Interestingly, the Poison Squad itself is not the focal point of this documentary. While these volunteers were selfless heroes, here they are more like essential supporting players to Dr. Harvey Washington Wiley, the chemist whose lifelong crusade for the regulation of adulterated food led directly to the first consumer protection legislation in American history.

That would be the Pure Food and Drug Act, signed by President Theodore Roosevelt in June 1906.

Passed over the loud, bitter, and threatening objections of the meat-packing and other major industries, the Pure Food and Drug Act, and its companion Meat Inspection Act, launched the chain of regulatory advances that are the reason we can trust most of the canned, bottled, frozen, and packaged food products we buy today.

The Poison Squad notes that we now take that kind of trust for granted, a common byproduct of a system that works. Narrator Corey Stoll does not specifically warn that we may, therefore, assume we don't need regulatory legislation anymore, but at a time when we are seeing a steady stream of significant rollbacks, that's certainly one of the potential implications.

The Poison Squad focuses more on just how compromised and adulterated processed food had become by the late 19th century when there was zero regulation.

As America moved at breakneck speed from a rural agricultural economy to an urban industrial economy, a whole processed food industry sprang up to serve consumers who were not in a position to produce their own.

The basic logistics of this industry required preservatives, some of which actually preserved food and some of which simply camouflaged its precarious condition.

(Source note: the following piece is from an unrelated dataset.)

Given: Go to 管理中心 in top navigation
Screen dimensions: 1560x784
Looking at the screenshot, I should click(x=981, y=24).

Much of the milk sold in cities contained formaldehyde. Much of the "butter" was oleomargarine, the pureed leftovers from slaughterhouses. Canned vegetables were brightened with copper sulfate. "Coffee" was most often a blend of chicory, sawdust, and ash.

Even products that weren't deadly were not really the products at all. An estimated 90% of the "honey" and "maple syrup" was flavored corn syrup.

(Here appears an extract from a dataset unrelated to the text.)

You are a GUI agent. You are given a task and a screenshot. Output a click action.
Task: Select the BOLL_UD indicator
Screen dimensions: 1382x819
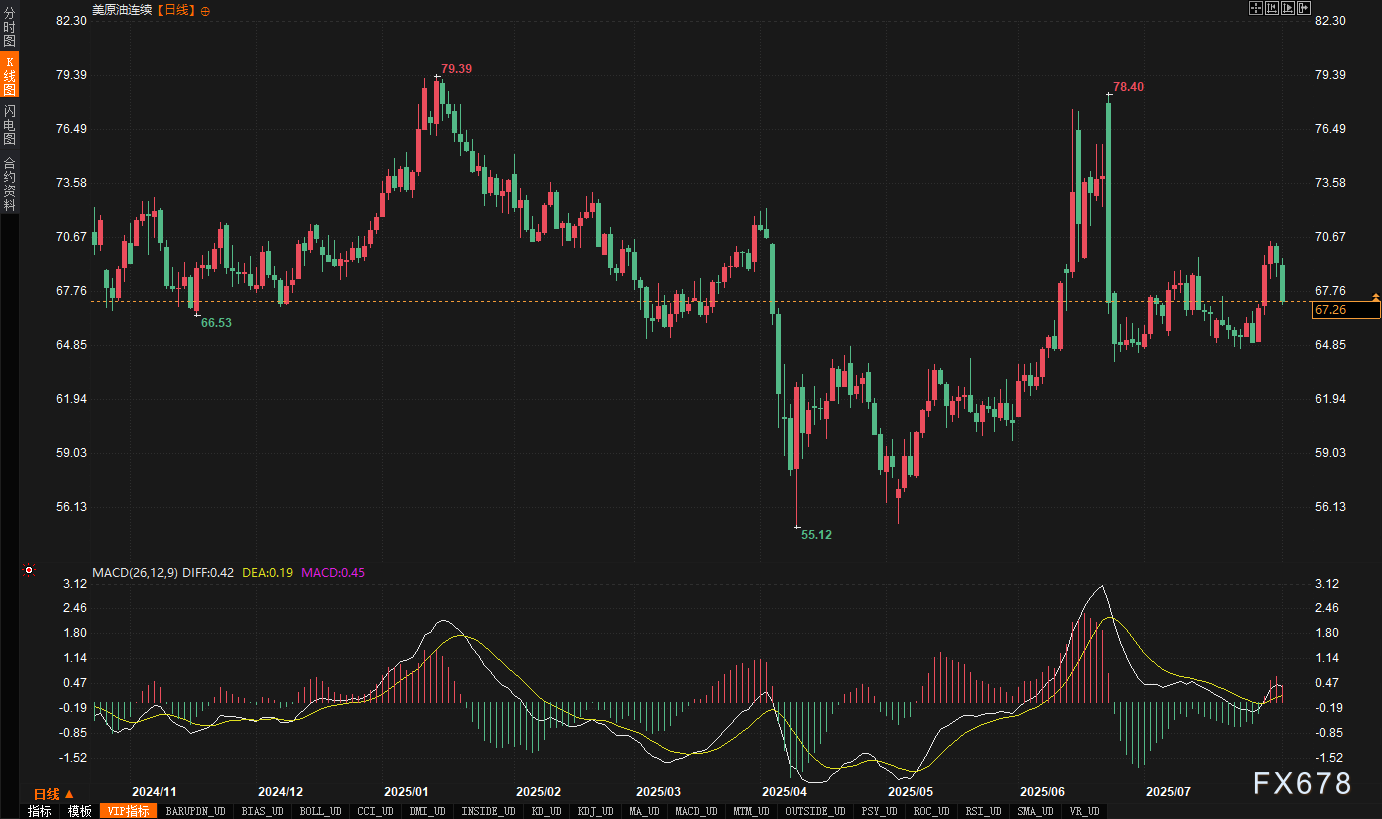pyautogui.click(x=321, y=811)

The processed food industry shrugged all this off, even in the wake of documentation that children were getting sick and dying from its products.

But eventually, it made a couple of mistakes. The meat-packing industry, controlled by giants Armour and Swift, sold the government huge quantities of rancid meat for distribution to troops fighting in the Spanish-American war.

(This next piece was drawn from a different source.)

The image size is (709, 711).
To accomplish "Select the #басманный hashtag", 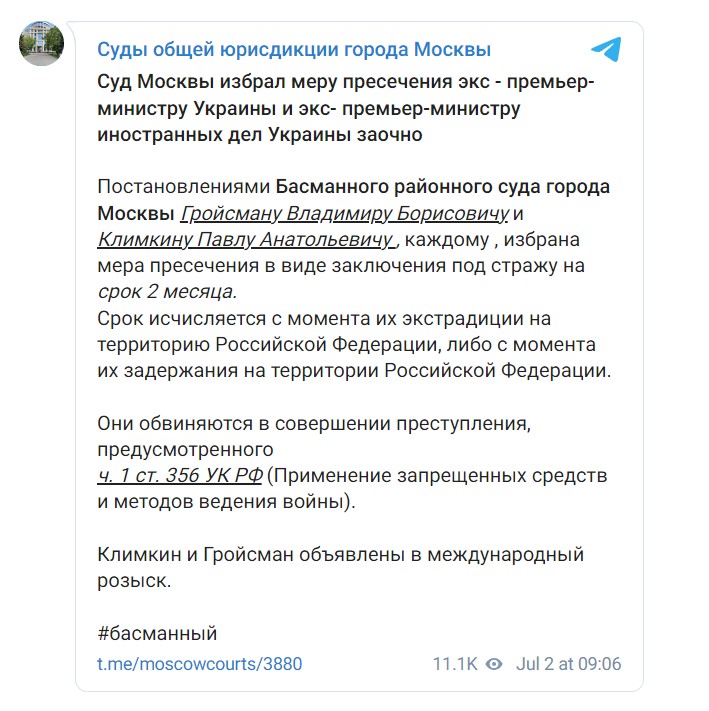I will point(157,633).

The Army didn't care, it turned out, but some of the meat was sampled by an officer named Theodore Roosevelt, who said afterward that "I'd rather eat my hat."

When Colonel Roosevelt became President Roosevelt, he pushed for the Pure Food and Drug Act and the Meat Inspection Act, defying the long-successful objections of food industry lobbyists.

So The Poison Squad has a mostly happy ending. Not only did the government realize that food regulation was necessary, to the immense benefit of everyone who ate food, but the food industry itself gradually accepted that it could build a better, more loyal and longer-lived client base if it didn't sell them poison.

In any case, the star of The Poison Squad remains Wiley, who began his crusade against lethal food as a professor at Purdue University and went on to spend 30 years as the Agriculture Department's chief chemist.

It was in that position that he commissioned the Poison Squad itself and also conducted ever-more-sophisticated tests to detail exactly what the food industry was putting into food.

While his decades-long battle was always uphill, he eventually enlisted the support of other groups in the various progressive movements of the day, including women's suffrage and labor unions. With a tremendous boost in 1906 from the publication of Upton Sinclair's muckraking meatpacking industry exposé The Jungle, they won. And finally broke the hold of the food industry on a Congress that really didn't like all these burdensome government regulations.